The key processes of wafer fabrication include photo-lithography, mesa etching, dielectric thin film deposition, metallization and so on. Among these processes, the mesa etching is the most crucial one. The etching depth determines the near field and far field patterns in slow axis direction, which eventually affect fiber coupling efficiency in fiber modules. Figure 7(a), shows the etching depth variation of a 6” wafer, with 9 measurements along the diameter direction. The data shows that the etching depth varies within ±0.5%. Meanwhile, the average etching depth varies less than 3% from wafer to wafer, as shown in Figure 7(b).

Figure 7. Mesa etching depth variation. (a) Within a 6" wafer, (b) From wafer to wafer, each data point representing a relative range of mesa depths of a wafer.

For dielectric film deposition, we focus on three aspects, thickness, refractive index and stress between the film and substrate. Gas flow ratio, temperature and pressure in a PECVD reactor are studied to improve the uniformity. Figure 8(a) shows that the thickness across a 6" wafer is lower than 5%. The refractive index is controlled within 1.47±0.01. At the same time, the stress of the film is controlled within ±10% away from a target. Figure 8(b) shows the thickness non-uniformity of the dielectric film over a certain period, which is less than 5%.

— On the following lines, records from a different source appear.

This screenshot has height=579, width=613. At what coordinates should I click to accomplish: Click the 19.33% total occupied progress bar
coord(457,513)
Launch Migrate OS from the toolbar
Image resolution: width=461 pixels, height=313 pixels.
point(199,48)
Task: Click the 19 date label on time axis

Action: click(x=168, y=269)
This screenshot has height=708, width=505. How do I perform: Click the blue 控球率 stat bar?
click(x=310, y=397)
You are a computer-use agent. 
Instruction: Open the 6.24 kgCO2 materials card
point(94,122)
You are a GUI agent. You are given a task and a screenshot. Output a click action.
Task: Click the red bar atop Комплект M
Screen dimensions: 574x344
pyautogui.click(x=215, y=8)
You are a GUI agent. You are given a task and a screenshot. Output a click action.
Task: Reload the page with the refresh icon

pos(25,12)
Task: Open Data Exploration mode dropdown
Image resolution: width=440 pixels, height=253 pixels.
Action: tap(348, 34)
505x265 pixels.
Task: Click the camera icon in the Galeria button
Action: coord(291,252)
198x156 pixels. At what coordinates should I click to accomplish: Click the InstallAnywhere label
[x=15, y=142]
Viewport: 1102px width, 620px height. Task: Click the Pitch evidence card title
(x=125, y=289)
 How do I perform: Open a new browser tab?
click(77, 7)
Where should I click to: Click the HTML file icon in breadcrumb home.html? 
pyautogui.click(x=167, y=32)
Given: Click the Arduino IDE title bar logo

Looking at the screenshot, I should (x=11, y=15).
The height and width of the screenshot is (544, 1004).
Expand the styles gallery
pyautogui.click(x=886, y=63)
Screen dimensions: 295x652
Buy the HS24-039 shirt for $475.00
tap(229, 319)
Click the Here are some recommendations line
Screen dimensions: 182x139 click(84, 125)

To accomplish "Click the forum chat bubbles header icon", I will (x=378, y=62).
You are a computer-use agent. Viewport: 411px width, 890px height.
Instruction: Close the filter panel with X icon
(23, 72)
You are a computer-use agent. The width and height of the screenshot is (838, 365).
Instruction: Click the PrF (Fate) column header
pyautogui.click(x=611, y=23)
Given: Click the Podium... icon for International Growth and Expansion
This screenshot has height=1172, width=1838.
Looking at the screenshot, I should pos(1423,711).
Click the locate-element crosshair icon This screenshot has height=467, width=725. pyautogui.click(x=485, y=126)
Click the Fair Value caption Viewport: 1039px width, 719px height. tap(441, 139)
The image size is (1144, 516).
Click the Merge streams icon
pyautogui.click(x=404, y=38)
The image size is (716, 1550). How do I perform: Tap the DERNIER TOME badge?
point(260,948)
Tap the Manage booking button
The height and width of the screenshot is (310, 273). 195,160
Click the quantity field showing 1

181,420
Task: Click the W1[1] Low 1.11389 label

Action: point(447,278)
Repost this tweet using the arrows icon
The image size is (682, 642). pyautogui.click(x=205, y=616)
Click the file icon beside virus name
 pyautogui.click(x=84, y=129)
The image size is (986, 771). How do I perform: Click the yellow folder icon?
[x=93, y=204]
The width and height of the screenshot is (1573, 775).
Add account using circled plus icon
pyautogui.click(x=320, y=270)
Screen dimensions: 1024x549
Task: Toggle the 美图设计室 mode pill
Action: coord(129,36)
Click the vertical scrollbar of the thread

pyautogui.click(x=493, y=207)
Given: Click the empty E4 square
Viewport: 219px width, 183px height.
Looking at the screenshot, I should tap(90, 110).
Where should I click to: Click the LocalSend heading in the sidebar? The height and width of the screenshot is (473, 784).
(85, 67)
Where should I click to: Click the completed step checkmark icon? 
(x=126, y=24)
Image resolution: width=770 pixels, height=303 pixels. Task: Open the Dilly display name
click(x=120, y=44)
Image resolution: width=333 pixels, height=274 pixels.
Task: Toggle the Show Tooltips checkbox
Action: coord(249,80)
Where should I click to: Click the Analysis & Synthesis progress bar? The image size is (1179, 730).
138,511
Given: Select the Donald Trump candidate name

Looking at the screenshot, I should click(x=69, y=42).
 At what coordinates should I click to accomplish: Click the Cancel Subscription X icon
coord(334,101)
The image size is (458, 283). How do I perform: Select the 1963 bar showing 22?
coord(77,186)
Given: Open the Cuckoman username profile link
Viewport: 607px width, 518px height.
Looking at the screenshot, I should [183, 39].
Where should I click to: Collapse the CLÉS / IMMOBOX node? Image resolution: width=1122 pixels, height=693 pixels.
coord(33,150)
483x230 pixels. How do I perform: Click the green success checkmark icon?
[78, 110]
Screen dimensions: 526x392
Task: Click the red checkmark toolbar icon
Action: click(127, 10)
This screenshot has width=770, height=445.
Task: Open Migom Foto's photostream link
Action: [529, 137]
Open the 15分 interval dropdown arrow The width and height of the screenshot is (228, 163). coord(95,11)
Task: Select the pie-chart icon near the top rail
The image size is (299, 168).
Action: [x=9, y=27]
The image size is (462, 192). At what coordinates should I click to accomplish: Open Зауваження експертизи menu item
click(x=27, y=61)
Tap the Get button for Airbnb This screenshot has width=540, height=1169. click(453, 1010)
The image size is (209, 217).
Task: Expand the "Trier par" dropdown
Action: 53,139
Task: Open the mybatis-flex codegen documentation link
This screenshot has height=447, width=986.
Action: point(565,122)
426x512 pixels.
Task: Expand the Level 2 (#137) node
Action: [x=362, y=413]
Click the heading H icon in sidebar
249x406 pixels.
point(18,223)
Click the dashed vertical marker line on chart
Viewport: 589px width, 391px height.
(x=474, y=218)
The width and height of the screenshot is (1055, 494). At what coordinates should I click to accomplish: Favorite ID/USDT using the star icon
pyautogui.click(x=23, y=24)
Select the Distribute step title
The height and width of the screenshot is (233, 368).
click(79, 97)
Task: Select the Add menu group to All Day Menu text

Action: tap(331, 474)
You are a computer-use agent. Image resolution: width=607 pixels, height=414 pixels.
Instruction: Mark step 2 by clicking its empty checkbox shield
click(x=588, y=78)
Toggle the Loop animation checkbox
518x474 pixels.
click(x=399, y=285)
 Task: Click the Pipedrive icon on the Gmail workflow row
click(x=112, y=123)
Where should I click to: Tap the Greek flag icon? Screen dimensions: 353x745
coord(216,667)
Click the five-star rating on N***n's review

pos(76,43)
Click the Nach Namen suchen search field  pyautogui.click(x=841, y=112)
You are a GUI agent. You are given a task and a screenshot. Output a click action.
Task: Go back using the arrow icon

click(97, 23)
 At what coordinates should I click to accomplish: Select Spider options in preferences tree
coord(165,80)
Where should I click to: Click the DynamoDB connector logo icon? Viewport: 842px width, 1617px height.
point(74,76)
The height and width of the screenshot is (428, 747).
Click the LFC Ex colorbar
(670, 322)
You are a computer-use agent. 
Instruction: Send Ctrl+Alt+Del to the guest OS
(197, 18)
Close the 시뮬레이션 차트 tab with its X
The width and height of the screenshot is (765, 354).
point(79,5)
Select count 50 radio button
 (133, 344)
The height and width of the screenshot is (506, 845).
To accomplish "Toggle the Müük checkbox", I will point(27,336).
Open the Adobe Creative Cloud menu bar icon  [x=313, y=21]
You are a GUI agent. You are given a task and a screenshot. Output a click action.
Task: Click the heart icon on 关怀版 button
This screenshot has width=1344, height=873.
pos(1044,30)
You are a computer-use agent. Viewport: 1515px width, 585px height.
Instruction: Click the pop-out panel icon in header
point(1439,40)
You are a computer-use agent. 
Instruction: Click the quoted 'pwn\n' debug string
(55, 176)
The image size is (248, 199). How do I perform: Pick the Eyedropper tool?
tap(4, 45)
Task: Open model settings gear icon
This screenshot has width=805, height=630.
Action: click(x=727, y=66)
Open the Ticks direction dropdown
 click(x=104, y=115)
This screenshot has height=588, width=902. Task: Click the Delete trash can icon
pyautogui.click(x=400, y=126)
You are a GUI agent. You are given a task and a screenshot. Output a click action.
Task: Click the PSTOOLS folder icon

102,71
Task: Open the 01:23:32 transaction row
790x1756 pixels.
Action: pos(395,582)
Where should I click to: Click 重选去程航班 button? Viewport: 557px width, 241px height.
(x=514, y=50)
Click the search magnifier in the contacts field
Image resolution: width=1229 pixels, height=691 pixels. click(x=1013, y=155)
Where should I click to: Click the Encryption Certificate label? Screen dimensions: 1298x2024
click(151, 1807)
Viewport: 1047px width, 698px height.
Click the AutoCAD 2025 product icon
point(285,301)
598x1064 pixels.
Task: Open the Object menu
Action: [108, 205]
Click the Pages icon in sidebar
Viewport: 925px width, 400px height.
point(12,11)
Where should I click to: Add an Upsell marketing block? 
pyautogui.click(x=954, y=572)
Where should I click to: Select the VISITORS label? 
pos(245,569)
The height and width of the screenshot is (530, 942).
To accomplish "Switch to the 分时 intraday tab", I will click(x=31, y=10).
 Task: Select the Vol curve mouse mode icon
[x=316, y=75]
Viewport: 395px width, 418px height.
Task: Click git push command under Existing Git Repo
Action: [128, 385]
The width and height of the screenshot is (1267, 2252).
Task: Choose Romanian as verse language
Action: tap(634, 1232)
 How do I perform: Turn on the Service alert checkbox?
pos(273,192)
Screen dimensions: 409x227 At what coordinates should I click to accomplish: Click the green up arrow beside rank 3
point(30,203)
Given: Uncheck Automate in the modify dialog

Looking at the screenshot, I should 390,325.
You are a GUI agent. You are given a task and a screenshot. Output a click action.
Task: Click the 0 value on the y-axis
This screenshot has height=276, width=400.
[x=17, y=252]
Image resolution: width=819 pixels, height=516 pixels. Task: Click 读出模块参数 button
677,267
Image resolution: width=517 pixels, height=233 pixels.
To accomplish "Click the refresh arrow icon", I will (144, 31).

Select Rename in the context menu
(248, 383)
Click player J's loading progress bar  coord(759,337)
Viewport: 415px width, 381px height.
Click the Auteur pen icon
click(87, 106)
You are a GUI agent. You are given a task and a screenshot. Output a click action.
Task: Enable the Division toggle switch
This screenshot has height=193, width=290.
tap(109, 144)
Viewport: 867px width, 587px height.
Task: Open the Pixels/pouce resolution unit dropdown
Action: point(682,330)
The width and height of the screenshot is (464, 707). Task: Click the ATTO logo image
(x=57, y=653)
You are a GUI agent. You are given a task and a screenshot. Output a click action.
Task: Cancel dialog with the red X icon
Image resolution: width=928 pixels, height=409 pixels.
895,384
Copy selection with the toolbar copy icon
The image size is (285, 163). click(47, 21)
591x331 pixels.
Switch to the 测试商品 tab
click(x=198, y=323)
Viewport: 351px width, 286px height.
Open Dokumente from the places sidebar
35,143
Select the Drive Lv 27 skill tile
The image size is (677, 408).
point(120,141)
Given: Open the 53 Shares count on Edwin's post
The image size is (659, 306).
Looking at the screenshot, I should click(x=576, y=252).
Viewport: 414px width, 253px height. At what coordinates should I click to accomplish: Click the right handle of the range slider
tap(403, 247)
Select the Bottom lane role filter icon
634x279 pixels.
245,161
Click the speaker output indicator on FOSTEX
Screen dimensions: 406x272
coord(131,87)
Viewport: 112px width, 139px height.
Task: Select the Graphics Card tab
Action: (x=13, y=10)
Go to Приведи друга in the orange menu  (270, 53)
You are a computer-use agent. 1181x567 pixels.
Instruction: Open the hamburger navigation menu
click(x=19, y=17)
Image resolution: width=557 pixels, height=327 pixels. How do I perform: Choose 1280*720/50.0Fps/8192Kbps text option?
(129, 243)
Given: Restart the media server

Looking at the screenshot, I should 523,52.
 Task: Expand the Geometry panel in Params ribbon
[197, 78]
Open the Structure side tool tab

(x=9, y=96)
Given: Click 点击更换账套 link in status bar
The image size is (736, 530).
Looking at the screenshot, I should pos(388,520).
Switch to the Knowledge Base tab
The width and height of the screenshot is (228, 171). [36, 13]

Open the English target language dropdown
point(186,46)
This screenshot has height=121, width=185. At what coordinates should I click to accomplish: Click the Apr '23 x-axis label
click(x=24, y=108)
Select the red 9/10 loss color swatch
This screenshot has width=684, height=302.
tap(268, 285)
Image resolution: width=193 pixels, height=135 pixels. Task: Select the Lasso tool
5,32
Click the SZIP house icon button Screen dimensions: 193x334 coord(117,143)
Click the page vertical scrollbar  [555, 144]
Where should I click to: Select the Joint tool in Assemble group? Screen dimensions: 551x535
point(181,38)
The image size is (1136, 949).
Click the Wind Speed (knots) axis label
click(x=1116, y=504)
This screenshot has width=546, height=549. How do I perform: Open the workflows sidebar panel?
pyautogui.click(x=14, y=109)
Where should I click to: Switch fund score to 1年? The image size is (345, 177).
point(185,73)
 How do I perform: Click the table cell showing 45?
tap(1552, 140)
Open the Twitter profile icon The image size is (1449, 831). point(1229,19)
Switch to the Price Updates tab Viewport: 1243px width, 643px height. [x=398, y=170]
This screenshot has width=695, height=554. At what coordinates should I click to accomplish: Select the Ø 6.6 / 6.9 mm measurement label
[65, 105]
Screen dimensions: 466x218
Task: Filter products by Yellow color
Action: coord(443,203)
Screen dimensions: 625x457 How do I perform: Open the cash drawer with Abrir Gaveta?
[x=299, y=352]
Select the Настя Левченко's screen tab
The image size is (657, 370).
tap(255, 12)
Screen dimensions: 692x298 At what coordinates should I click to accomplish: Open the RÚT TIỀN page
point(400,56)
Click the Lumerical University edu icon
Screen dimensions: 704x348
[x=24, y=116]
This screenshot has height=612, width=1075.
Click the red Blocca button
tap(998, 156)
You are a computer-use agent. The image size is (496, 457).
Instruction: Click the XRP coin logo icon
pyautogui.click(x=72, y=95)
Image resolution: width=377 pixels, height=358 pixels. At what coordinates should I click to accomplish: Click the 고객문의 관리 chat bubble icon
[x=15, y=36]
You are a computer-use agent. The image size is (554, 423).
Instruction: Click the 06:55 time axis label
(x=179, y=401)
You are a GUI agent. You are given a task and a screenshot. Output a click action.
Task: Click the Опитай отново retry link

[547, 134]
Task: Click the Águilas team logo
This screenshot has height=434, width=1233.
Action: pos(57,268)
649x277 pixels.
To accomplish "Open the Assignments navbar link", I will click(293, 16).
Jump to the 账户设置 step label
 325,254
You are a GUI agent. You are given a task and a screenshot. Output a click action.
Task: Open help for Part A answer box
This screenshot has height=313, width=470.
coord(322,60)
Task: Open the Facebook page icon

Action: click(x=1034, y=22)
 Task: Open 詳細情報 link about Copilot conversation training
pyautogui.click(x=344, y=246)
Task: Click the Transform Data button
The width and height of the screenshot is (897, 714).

Figure 8. The characteristics dielectric film. (a) Silicon oxide normalized thickness within a 6" wafer. (b) Non-uniformity of silicon oxide thickness over a certain period with one data point from one wafer batch.

The p-metal film is deposited by automatic sputtering equipment. The process parameters, including plasma power, and the distance between target and plasma source, are optimized to improve the thickness uniformity. Under optimized conditions, the thickness non-uniformity within 6" wafers over a 6-month period is less than 3.5%, with an average value of 0.9%, as shown in Figure 9.

Figure 9. Non-uniformity of metal film thickness over a certain period, with one data point from one wafer batch.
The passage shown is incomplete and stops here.